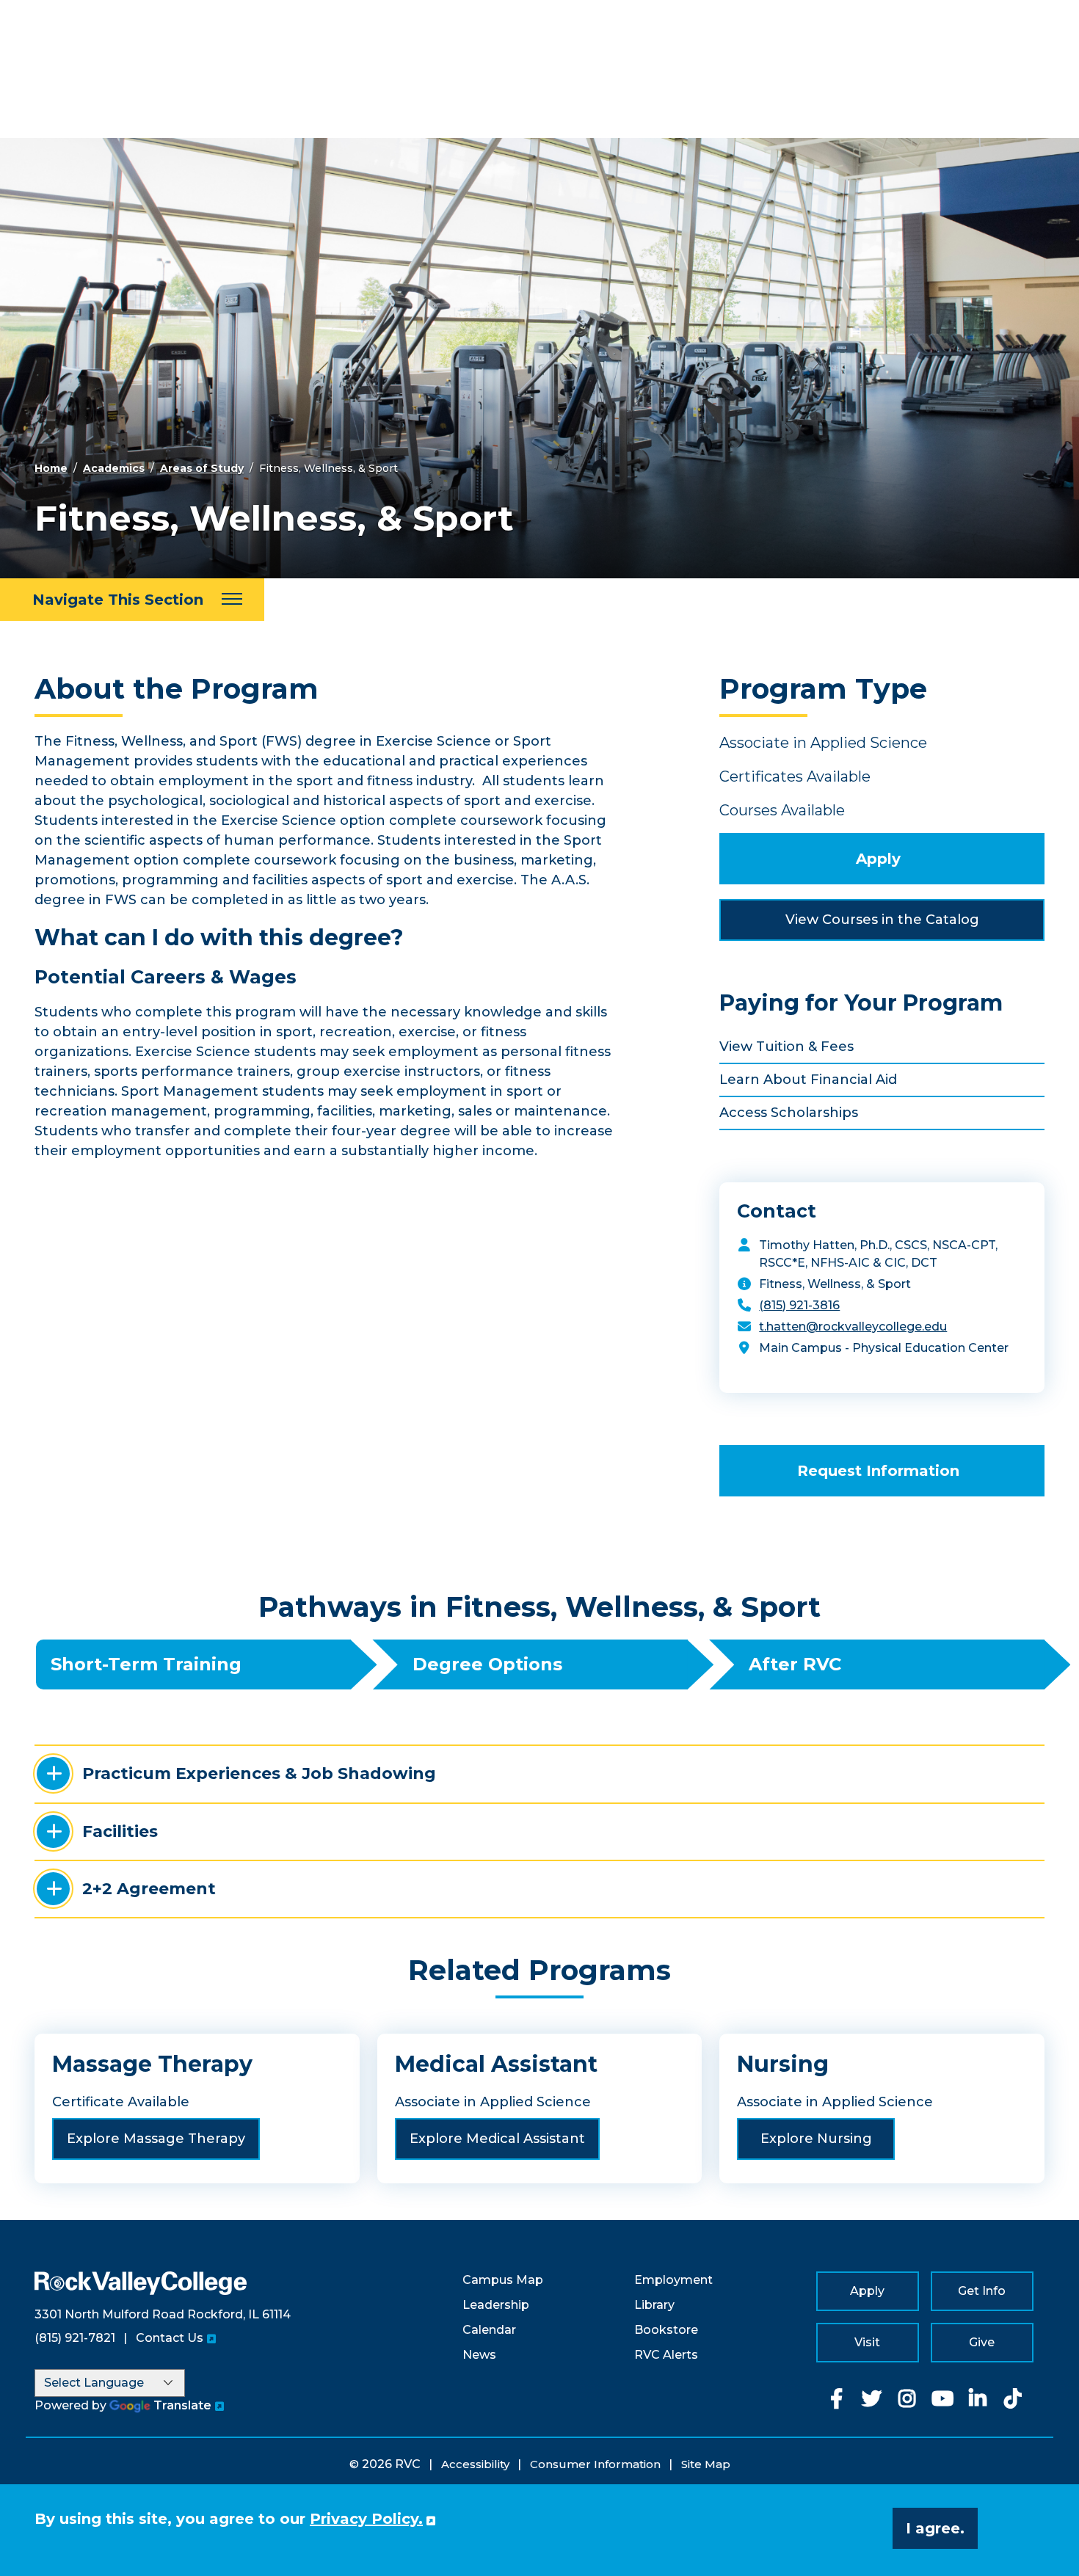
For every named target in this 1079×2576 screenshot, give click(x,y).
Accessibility (475, 2464)
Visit (867, 2342)
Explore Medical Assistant (497, 2139)
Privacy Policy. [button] (366, 2519)
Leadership (495, 2305)
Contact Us (169, 2338)
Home (51, 468)
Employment (673, 2280)
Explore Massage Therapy (156, 2139)
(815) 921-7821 (74, 2338)
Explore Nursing (816, 2139)
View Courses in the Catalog (882, 920)
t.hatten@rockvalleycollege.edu (853, 1327)
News (479, 2355)
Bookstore (666, 2330)
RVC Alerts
════════
Where pictures sit among the data above, omit them, and output the rest exactly.

§ **ANSWER TO THIS PROBLEM**:
For every named target in this 1079×2576 screenshot, give click(x,y).
Accessibility (475, 2464)
Visit (867, 2342)
Explore Medical Assistant (497, 2139)
Privacy Policy. [button] (366, 2519)
Leadership (495, 2305)
Contact Us (169, 2338)
Home (51, 468)
Employment (673, 2280)
Explore Massage Therapy (156, 2139)
(815) 921-7821 (74, 2338)
Explore Nursing (816, 2139)
View Courses in the Catalog (882, 920)
t.hatten@rockvalleycollege.edu (853, 1327)
News (479, 2355)
Bookstore (666, 2330)
RVC Alerts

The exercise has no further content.